Davacının, sözleşmeler gereği ödeme istemli ihtarının davalıya 19/11/2019 tarihinde tebliğ edildiği, ihtar ile tanınan 3 günlük sürenin bitimi ile davalının 23/11/2019 tarihi itibariyle mütemerrit olduğu belirlenmiş, bu tarihten itibaren faize hükmedilmiştir.Davacı vekilince dava dilekçesi ile ayrıca, davalının haksız ve kötü niyetli hareket ettiğinden bahisle HMK’nın 329/1. maddesi gereği AAÜT uyarınca sözleşmesel vekalet ücretine ve HMK 329/2. maddesi gereğince de 5.000,00-TL disiplin para cezasına hükmedilmesi de talep edilmiş ise de, davalı tarafın kötüniyetli hareket ettiğine kanaat getirilmemiş olmakla bu istemler doğrultusunda karar verilmemiştir.

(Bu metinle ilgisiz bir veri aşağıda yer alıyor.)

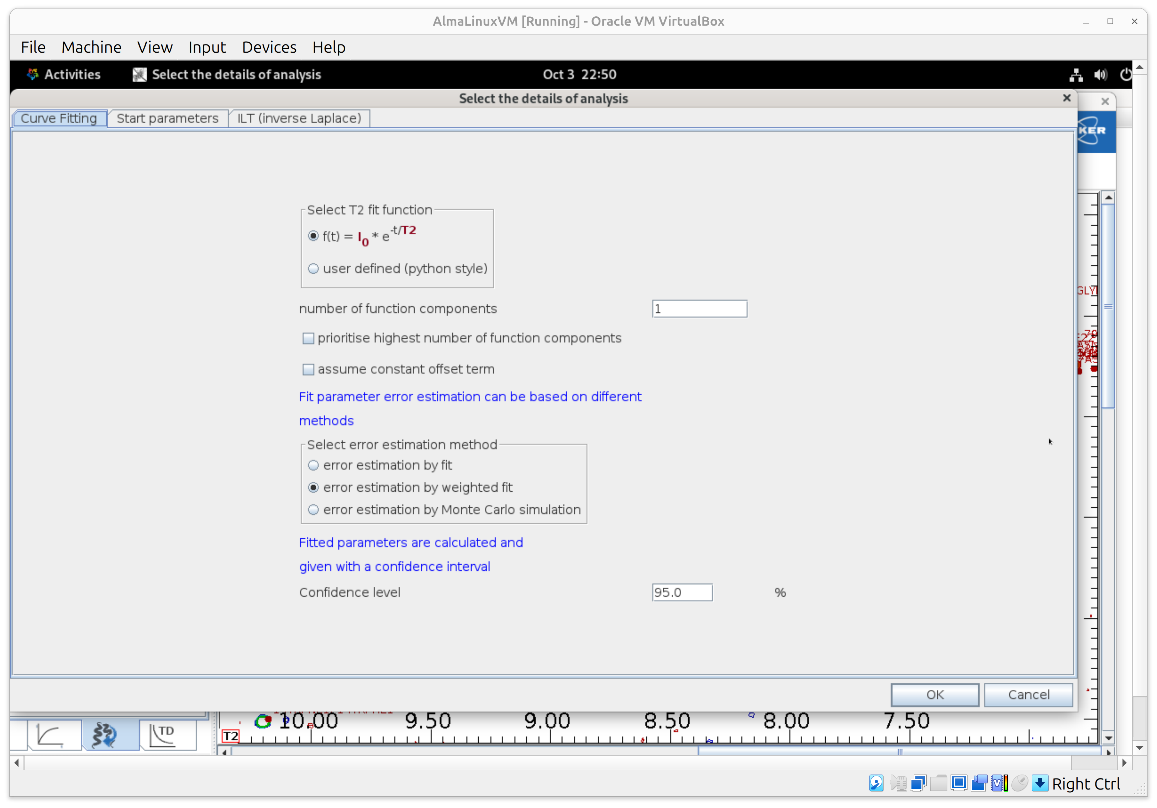Open the GNOME volume speaker icon
This screenshot has width=1157, height=808.
pos(1101,75)
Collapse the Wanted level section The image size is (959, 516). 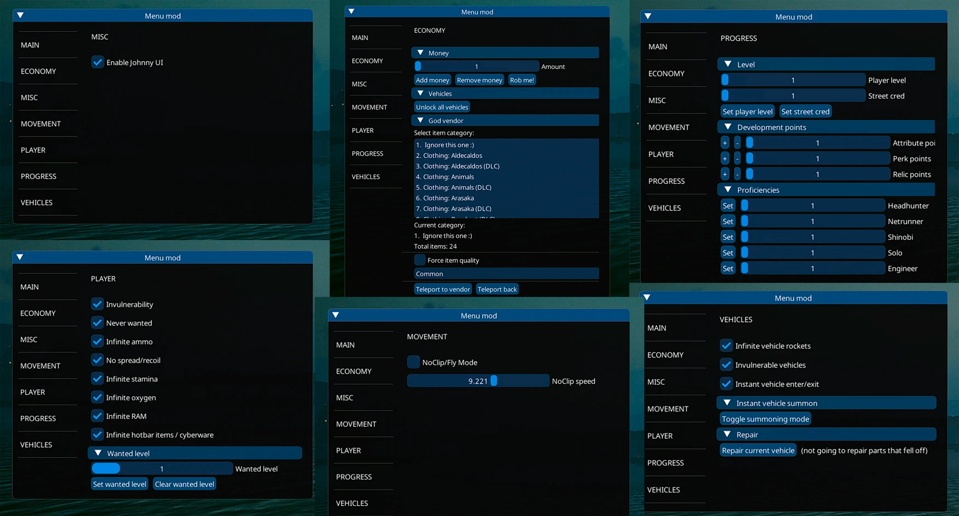point(98,453)
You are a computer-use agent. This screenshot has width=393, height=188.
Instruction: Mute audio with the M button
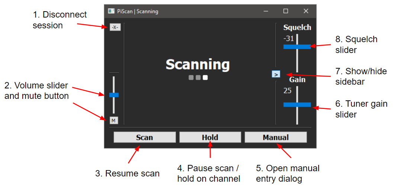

KARAR: Yukarıda açıklanan nedenlerle;
1-Davanın kısmen kabulü ile 330.000 TL’nin 23/11/2019 tarihinden itibaren işleyecek avans faizi ile birlikte davalıdan tahsili ile davacıya ödenmesine,
Aşan istemin reddine,
2-Hüküm altına alınan miktar üzerinden hesaplanan 22.542,30 TL harçtan peşin olarak alınan 1.707,75 TL ile 7.001,78 TL tamamlama harcının mahsubu ile bakiye 13.832,77 TL harcın davalıdan tahsili ile hazineyi irat kaydına,
3-Davacı davada kendisini vekil ile temsil ettirdiğinden Avukatlık Asgari Ücret Tarifesi uyarınca hesaplanan 49.200,00 TL vekalet ücretinin davalıdan tahsili ile davacıya verilmesine,
4-Davalı davada kendisini vekil ile temsil ettirdiğinden Avukatlık Asgari Ücret Tarifesi uyarınca hesaplanan 28.000,00 TL vekalet ücretinin davacıdan tahsili ile davalıya verilmesine,
5-Davacı tarafından yatırılan 54,40 TL başvurma harcı 1.707,75 TL peşin harç ile 7.001,78 TL tamamlama harcı olmak üzere toplam: 8.763,93‬ TL’nin davalıdan tahsili ile davacıya verilmesine,
6-Davacı tarafından yapılan 97,60 TL posta masrafı ve 3.050‬,00 TL bilirkişi ücreti olmak üzere toplam: 3.147,6‬0 TL’nin davanın red ve kabul oranına göre hesaplanan 2.036,68 TL’nin davalıdan tahsili ile davacıya verilmesine, bakiyesinin davacı üzerinde bırakılmasına,
7-Davalı tarafından yapılan bir yargılama gideri bulunmadığından bu hususta karar verilmesine yer olmadığına,
8-Hazine tarafından karşılanan 1.320,00 TL arabuluculuk ücretinin davanın red ve kabul oranına göre hesaplanan 854,12 TL ‘nin davalıdan, 465,88 TL’nin davacıdan tahsili ile hazineye irat kaydına,
9-Bakiye gider avansının karar kesinleştiğinde ve talep halinde yatırana iadesine, Dair, Davacı Vekilinin ve Davalı Vekilinin yüzlerine karşı tebliğden itibaren 2 hafta süre içinde İstinaf yolu açık olmak üzere oy birliğiyle verilen karar açıkça okunup, usulen anlatıldı.